=== Listed entries ===

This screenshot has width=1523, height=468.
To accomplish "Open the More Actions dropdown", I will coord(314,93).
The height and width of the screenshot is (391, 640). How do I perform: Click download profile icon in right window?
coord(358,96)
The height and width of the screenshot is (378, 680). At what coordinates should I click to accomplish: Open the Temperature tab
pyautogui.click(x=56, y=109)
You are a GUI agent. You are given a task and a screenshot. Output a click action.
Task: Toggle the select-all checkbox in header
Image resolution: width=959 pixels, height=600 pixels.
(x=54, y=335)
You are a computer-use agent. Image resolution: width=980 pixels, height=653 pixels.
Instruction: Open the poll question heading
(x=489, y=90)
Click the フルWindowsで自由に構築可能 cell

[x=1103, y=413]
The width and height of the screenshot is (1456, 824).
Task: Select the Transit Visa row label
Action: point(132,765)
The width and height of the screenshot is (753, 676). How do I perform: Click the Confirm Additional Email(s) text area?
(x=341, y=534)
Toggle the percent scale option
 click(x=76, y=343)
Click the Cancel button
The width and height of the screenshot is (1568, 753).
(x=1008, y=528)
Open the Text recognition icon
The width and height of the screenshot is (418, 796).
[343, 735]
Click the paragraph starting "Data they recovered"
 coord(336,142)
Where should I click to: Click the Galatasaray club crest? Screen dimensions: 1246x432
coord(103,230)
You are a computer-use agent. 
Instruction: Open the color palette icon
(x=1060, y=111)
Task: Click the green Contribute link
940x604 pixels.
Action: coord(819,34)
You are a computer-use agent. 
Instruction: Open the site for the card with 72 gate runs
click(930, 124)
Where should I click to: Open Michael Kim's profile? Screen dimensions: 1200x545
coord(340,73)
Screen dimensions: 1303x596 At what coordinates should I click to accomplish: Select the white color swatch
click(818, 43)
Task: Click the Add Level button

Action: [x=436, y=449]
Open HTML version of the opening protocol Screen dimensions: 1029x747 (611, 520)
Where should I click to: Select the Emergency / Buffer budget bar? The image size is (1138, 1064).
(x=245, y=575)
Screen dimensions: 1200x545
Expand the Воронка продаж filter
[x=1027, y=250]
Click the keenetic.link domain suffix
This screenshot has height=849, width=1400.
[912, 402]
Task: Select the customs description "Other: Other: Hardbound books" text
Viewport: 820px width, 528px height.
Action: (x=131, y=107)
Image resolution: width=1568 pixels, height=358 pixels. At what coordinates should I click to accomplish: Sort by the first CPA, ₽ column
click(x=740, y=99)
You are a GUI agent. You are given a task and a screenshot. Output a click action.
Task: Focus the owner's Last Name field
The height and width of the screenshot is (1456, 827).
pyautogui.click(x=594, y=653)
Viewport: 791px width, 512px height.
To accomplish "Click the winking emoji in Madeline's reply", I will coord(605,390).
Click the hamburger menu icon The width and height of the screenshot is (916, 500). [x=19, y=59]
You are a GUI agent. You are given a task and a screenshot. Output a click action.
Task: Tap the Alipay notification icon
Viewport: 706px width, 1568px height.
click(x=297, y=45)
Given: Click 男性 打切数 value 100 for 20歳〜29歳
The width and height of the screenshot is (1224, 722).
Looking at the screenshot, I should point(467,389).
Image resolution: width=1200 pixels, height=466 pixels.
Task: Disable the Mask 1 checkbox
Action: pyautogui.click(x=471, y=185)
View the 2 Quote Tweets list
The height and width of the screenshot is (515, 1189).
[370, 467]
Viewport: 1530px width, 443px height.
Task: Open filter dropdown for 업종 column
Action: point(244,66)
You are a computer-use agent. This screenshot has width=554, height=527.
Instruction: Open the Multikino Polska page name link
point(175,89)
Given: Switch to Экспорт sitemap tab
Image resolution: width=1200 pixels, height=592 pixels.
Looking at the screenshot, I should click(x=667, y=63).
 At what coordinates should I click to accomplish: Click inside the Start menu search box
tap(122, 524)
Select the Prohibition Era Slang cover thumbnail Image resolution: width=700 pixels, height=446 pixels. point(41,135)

===

### Exercise brief
The answer is every entry, repeated word for word.

### Answer for this exercise
This screenshot has width=1523, height=468.
To accomplish "Open the More Actions dropdown", I will coord(314,93).
The height and width of the screenshot is (391, 640). How do I perform: Click download profile icon in right window?
coord(358,96)
The height and width of the screenshot is (378, 680). At what coordinates should I click to accomplish: Open the Temperature tab
pyautogui.click(x=56, y=109)
You are a GUI agent. You are given a task and a screenshot. Output a click action.
Task: Toggle the select-all checkbox in header
Image resolution: width=959 pixels, height=600 pixels.
(x=54, y=335)
You are a computer-use agent. Image resolution: width=980 pixels, height=653 pixels.
Instruction: Open the poll question heading
(x=489, y=90)
Click the フルWindowsで自由に構築可能 cell

[x=1103, y=413]
The width and height of the screenshot is (1456, 824).
Task: Select the Transit Visa row label
Action: point(132,765)
The width and height of the screenshot is (753, 676). How do I perform: Click the Confirm Additional Email(s) text area?
(x=341, y=534)
Toggle the percent scale option
 click(x=76, y=343)
Click the Cancel button
The width and height of the screenshot is (1568, 753).
(x=1008, y=528)
Open the Text recognition icon
The width and height of the screenshot is (418, 796).
[343, 735]
Click the paragraph starting "Data they recovered"
 coord(336,142)
Where should I click to: Click the Galatasaray club crest? Screen dimensions: 1246x432
coord(103,230)
You are a computer-use agent. 
Instruction: Open the color palette icon
(x=1060, y=111)
Task: Click the green Contribute link
940x604 pixels.
Action: coord(819,34)
You are a computer-use agent. 
Instruction: Open the site for the card with 72 gate runs
click(930, 124)
Where should I click to: Open Michael Kim's profile? Screen dimensions: 1200x545
coord(340,73)
Screen dimensions: 1303x596 At what coordinates should I click to accomplish: Select the white color swatch
click(818, 43)
Task: Click the Add Level button

Action: [x=436, y=449]
Open HTML version of the opening protocol Screen dimensions: 1029x747 (611, 520)
Where should I click to: Select the Emergency / Buffer budget bar? The image size is (1138, 1064).
(x=245, y=575)
Screen dimensions: 1200x545
Expand the Воронка продаж filter
[x=1027, y=250]
Click the keenetic.link domain suffix
This screenshot has height=849, width=1400.
[912, 402]
Task: Select the customs description "Other: Other: Hardbound books" text
Viewport: 820px width, 528px height.
Action: (x=131, y=107)
Image resolution: width=1568 pixels, height=358 pixels. At what coordinates should I click to accomplish: Sort by the first CPA, ₽ column
click(x=740, y=99)
You are a GUI agent. You are given a task and a screenshot. Output a click action.
Task: Focus the owner's Last Name field
The height and width of the screenshot is (1456, 827).
pyautogui.click(x=594, y=653)
Viewport: 791px width, 512px height.
To accomplish "Click the winking emoji in Madeline's reply", I will coord(605,390).
Click the hamburger menu icon The width and height of the screenshot is (916, 500). [x=19, y=59]
You are a GUI agent. You are given a task and a screenshot. Output a click action.
Task: Tap the Alipay notification icon
Viewport: 706px width, 1568px height.
click(x=297, y=45)
Given: Click 男性 打切数 value 100 for 20歳〜29歳
The width and height of the screenshot is (1224, 722).
Looking at the screenshot, I should point(467,389).
Image resolution: width=1200 pixels, height=466 pixels.
Task: Disable the Mask 1 checkbox
Action: pyautogui.click(x=471, y=185)
View the 2 Quote Tweets list
The height and width of the screenshot is (515, 1189).
[370, 467]
Viewport: 1530px width, 443px height.
Task: Open filter dropdown for 업종 column
Action: point(244,66)
You are a computer-use agent. This screenshot has width=554, height=527.
Instruction: Open the Multikino Polska page name link
point(175,89)
Given: Switch to Экспорт sitemap tab
Image resolution: width=1200 pixels, height=592 pixels.
Looking at the screenshot, I should click(x=667, y=63).
 At what coordinates should I click to accomplish: Click inside the Start menu search box
tap(122, 524)
Select the Prohibition Era Slang cover thumbnail Image resolution: width=700 pixels, height=446 pixels. point(41,135)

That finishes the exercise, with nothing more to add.